The features common in empirical methods are that more is based on statistical correlation derivation, less to clearly expound inherent processes for discriminating river pattern. These models may really be questioned about application to broader scope, due to original data restrictions. Considering the shortcomings, many researchers have been contributing to develop physically based theories, and explore the relationship variables controlling river evolution process and pattern. Leading theories are regime theory and linear stability models. Rational regime model is developed for predicting reach-averaged channel pattern response to the controlled environment variables in equilibrium, such as width-depth ratio, relative roughness and channel slope (Eaton et al., 2004). This concept employs optimization theory to achieve relative stability of the fluvial system by assessing the resistance and energy expenditure, meanwhile adjusting channel geometry to given flow conditions (Valentine et al., 2001; Huang et al., 2004). It has been proved much more successful than statistical empirical equations in predicting the variation of width and slope along downstream area and helping understanding the influence of bank stability on channel geometry (Chew and Ashmore, 2001; Millar and Eaton, 2011). While, linear stability models are used for discriminating river pattern which based on physically morphodynamic equations. This theory explains that meandering is formed along with bend instability from planimetric perturbation (van Dijk et al., 2012). As perturbation propagates downstream, pattern transition towards braided occurs associated with multiple bars. In addition, this theoretical method could predict the threshold that bifurcation occurs by width-depth ratio (W/d) (Parsons et al., 2007; Crosato and Mosselman, 2009). A significant disadvantage in this theory is that we cannot establish a typical relationship about channel geometries, such as slope with discharge and sediment size, only if the channel dimensions have been obtained (Eaton et al., 2010). However, when combining regime theory with linear stability models, means that morphodynamic condition and fluvial system stability are together considered to describe pattern transition progress, has recently been given particular attention, represented by Eaton (Eaton and Church, 2004; Eaton, 2006; Eaton et al., 2004, 2010).
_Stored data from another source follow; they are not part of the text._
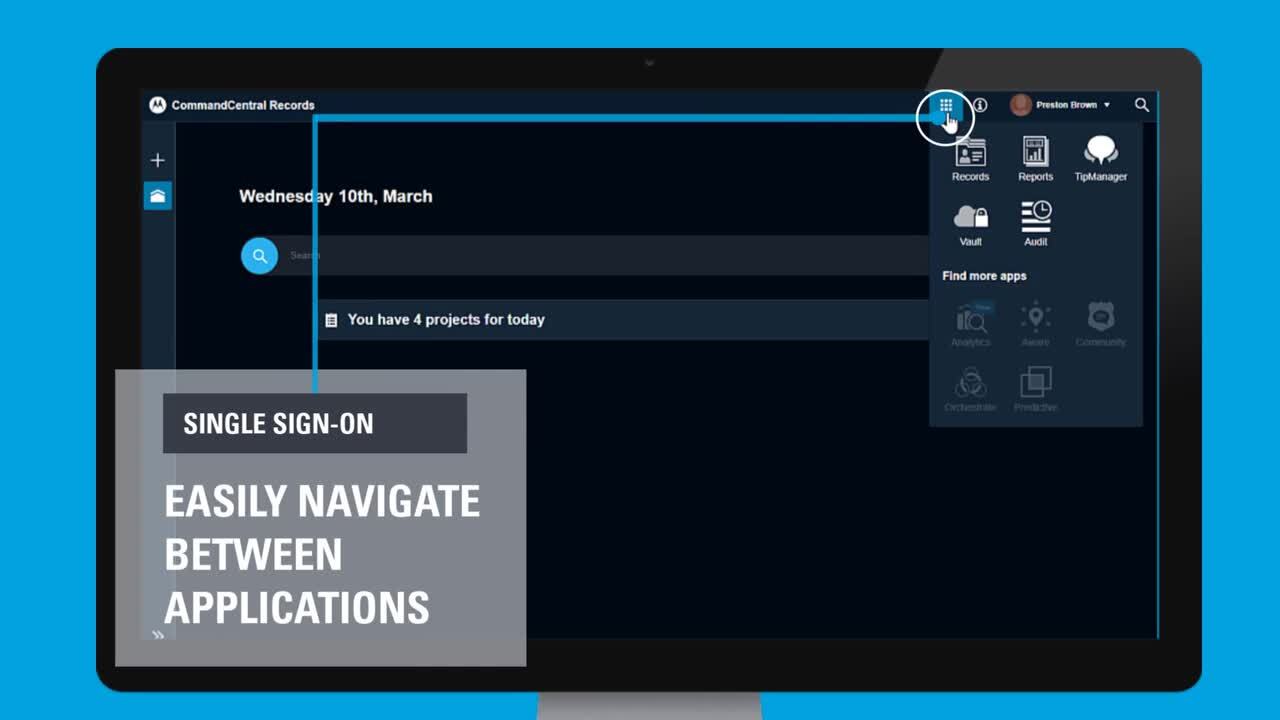Open the Orchestrate app
The image size is (1280, 720).
pos(970,389)
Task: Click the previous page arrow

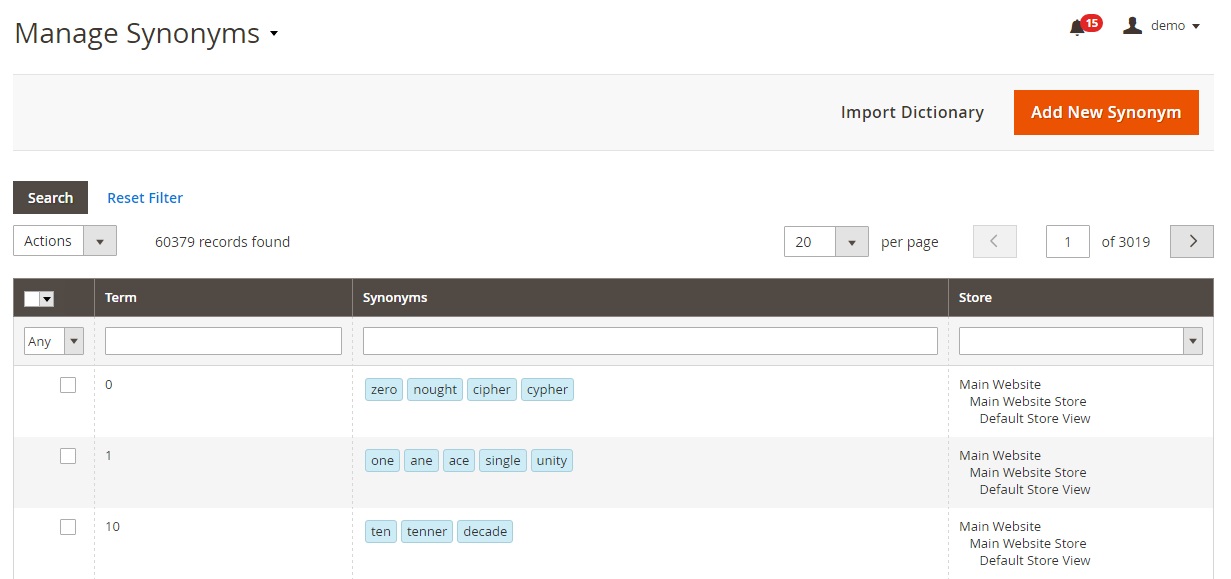Action: (994, 241)
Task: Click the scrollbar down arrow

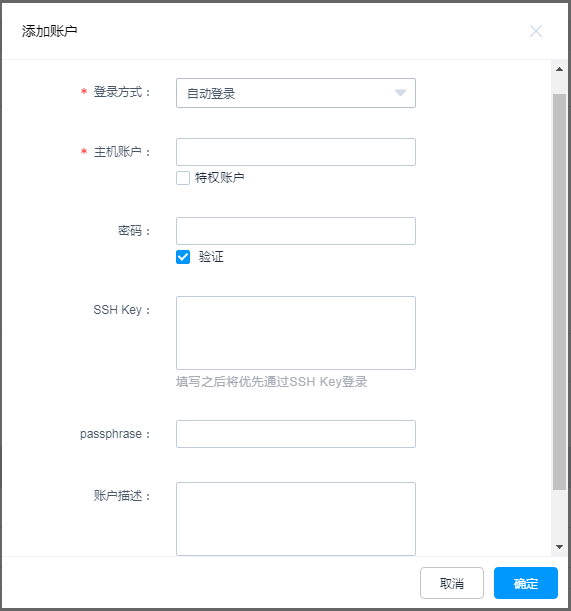Action: pyautogui.click(x=559, y=547)
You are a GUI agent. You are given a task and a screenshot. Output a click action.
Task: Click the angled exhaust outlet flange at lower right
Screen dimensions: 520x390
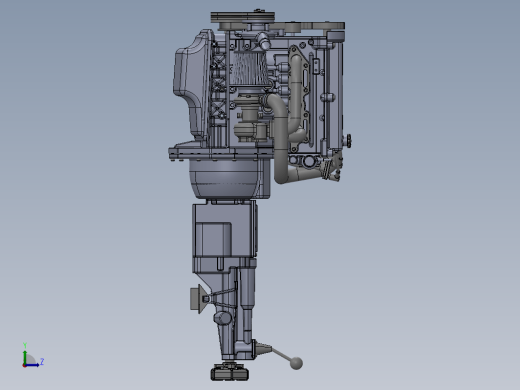333,167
In this paper, we attempt to develop a physical based classification system combining regime theory and linear stability theory, just like Eaton et al. (2010). A threshold could be used to distinguish single-thread and stable multi-thread channels, and another one could be used to distinguish stable and unstable multi-thread channels, from a stability perspective. However, when rereading the original work by Eaton et al. (2010), some limitations of subjectivity becomes clear that a threshold value of W/d =50 originally recommended for discriminating braided channels was employed to derive bifurcation criteria, and the number of channel divisions exceeding four was subjectively assumed as the beginning of system instability. We hold that this treatment should be regarded warily due to lack of absolute objective stability or instability criterion in fact.
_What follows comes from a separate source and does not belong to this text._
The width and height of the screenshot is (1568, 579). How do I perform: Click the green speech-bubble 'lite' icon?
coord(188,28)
We turn in another new way. The famous Darcy-Weisbach equation (Weisbach, 1848; Darcy, 1857) is generalized from artificial rectangular channel case to natural alluvial channel cases and expressed as functions of assumed river shape parameter, resistance factor and relative roughness factor. A relevant scatter diagram reveals that several typical channel patterns correspond to differentiable distribution mode. Based on strictly fitting, river shape parameter is determined and defined as river pattern discrimination criterion. After transformation, we develop a new dimensionless style threshold for distinguishing different river patterns. Then the classification system based on two dimensionless threshold equations is established. However, it is also, by necessary, practically restricted to certain subjectivity, especially the judgment of system instability. Considering the data fitting dependency, this method may be better treated as an empirical method.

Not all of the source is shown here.